Since the start of the pandemic, the federal government has been working diligently to help make coronavirus (COVID-19) vaccines available as soon as possible. While there are currently no approved vaccines available for COVID-19, it’s anticipated that there will be at least one approved vaccine available by the end of the year. Here’s what you should know about the vaccines.

Safety is a Priority: The United States vaccine safety system works to ensure that all vaccines, including the COVID-19 vaccines, are as safe as they can be. Clinical trials are currently being conducted with thousands of participants to determine the safety and efficacy of COVID-19 vaccines.

Emergency Use: It’s expected that COVID-19 vaccines will be used under the United States Food and Drug Administration’s (FDA) Emergency Use Authorization initially.
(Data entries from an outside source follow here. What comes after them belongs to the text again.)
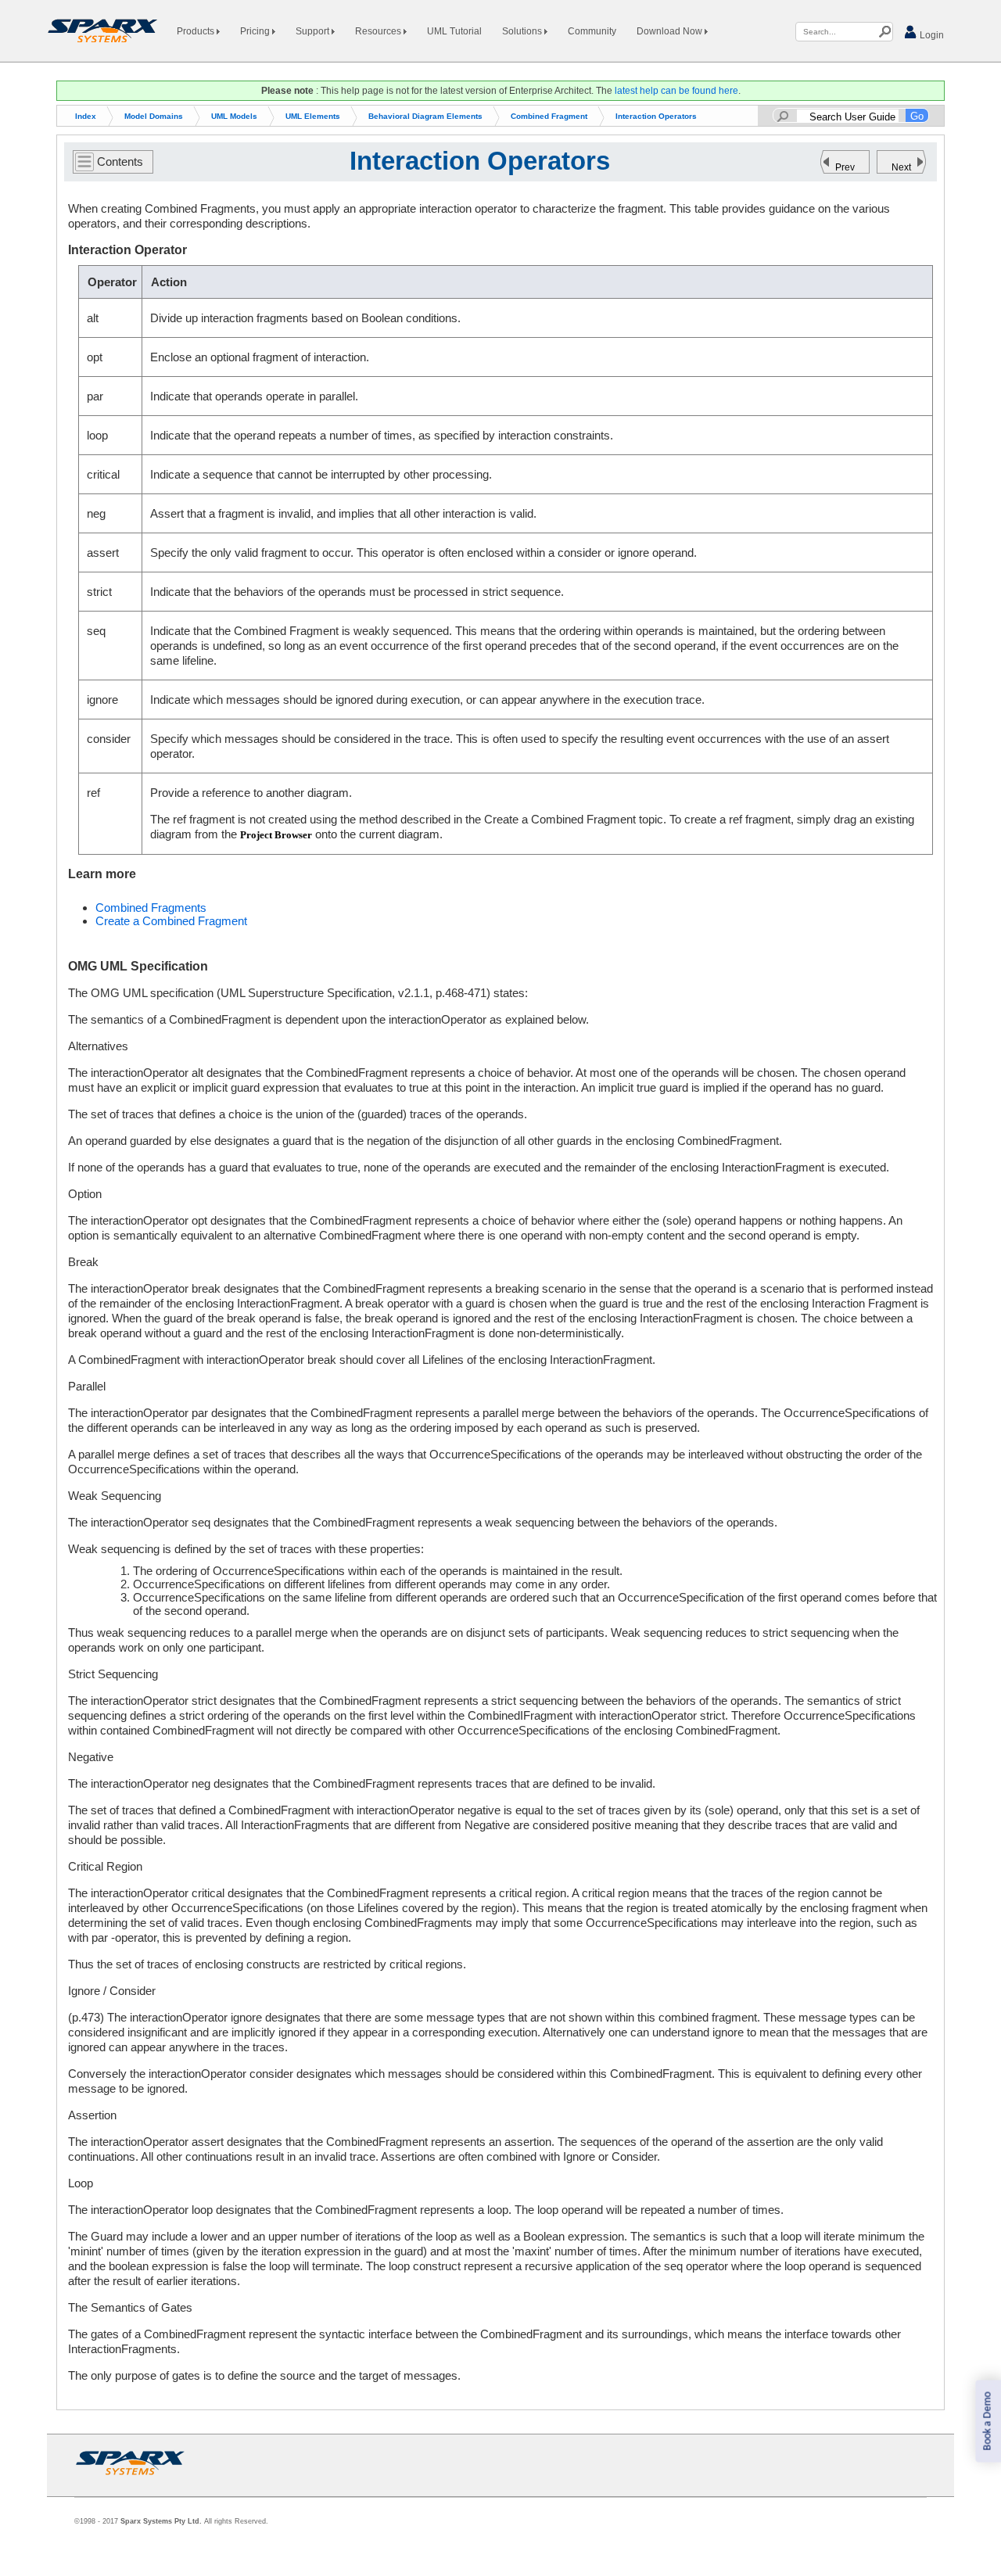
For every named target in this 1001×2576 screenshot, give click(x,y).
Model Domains (153, 116)
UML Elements (312, 116)
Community (592, 31)
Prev (845, 167)
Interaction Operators (656, 116)
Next (901, 167)
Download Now (671, 31)
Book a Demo (987, 2421)
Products (197, 31)
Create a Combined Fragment (171, 920)
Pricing (256, 31)
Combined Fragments (150, 907)
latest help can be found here (676, 90)
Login (930, 35)
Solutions (523, 31)
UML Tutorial (454, 31)
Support (314, 31)
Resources (379, 31)
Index (85, 116)
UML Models (234, 116)
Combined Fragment (549, 116)
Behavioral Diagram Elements (425, 116)
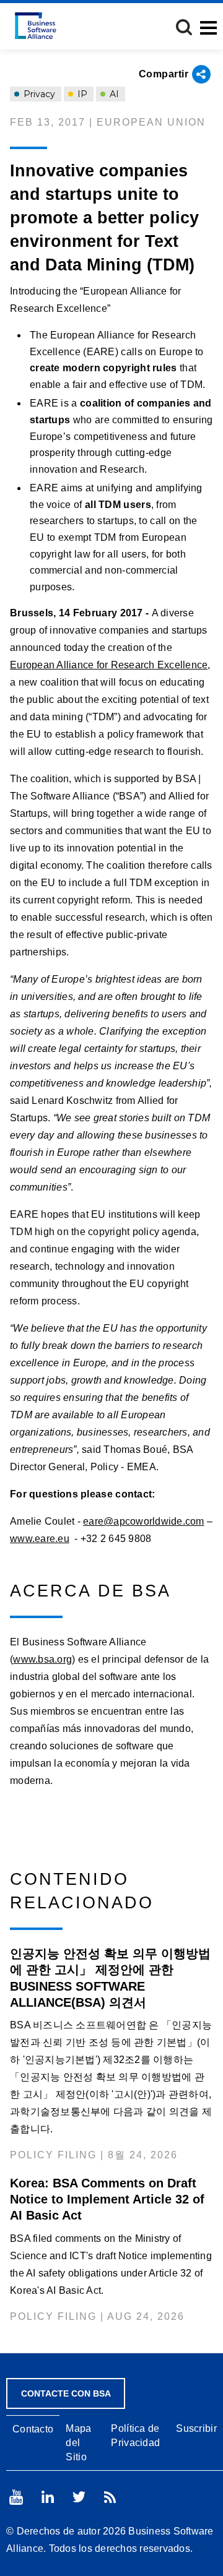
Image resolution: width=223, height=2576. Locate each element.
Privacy (38, 94)
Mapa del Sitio (78, 2442)
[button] (184, 27)
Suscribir (196, 2428)
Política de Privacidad (135, 2435)
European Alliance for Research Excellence (109, 665)
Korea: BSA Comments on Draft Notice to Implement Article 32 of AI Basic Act (107, 2199)
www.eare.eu (39, 1538)
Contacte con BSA (66, 2393)
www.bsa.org (42, 1659)
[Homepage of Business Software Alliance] (35, 25)
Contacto (32, 2429)
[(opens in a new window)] (16, 2497)
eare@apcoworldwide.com (143, 1521)
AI (113, 94)
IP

Specific Groups May Get the Vaccine First: Initially, there will be a limited number of vaccines available. Experts are working on a plan to distribute the vaccines fairly and ethically. The Centers for Disease Control and Prevention (CDC) will make recommendations on who should receive the vaccine first with the input it receives from the Advisory Committee on Immunization Practices.

Vaccines Will Become More Readily Available Over Time: Initially, there will be a limited number of vaccines available, but vaccine supply will steadily increase. The goal is to have enough vaccines available for every person as soon as possible. The government aims to have thousands of vaccine providers available, including doctors’ offices, hospitals, retail pharmacies, and federally-qualified health centers.

Vaccine Cost Will Not Be a Problem: Vaccine doses purchased with United States taxpayer money will be given to Americans free of charge. Vaccine providers will be allowed to charge an administration fee for providing the vaccine to someone, though. Providers will recover the cost of administration fees through an individual’s public or private insurance. Providers can receive reimbursement through Human Resources and Services Administration’s Provider Relief Fund for those who are uninsured.

Many Vaccines Are Being Developed: The CDC is working with organizations at all levels on vaccination programs. It’s anticipated that some vaccines will be ready and available before others. The CDC is working with each state on vaccine planning.

Vaccines May Not Be Recommended for Children: COVID-19 vaccines may not be recommended for kids at first. That’s because early clinical trials only involved adults who were not pregnant. This recommendation may change in the future as clinical trials expand the type of participants they include.

COVID-19 Vaccine Planning is Continuously Evolving: As new information becomes available, vaccine planning will continue to evolve. The CDC will update its website as further information becomes available.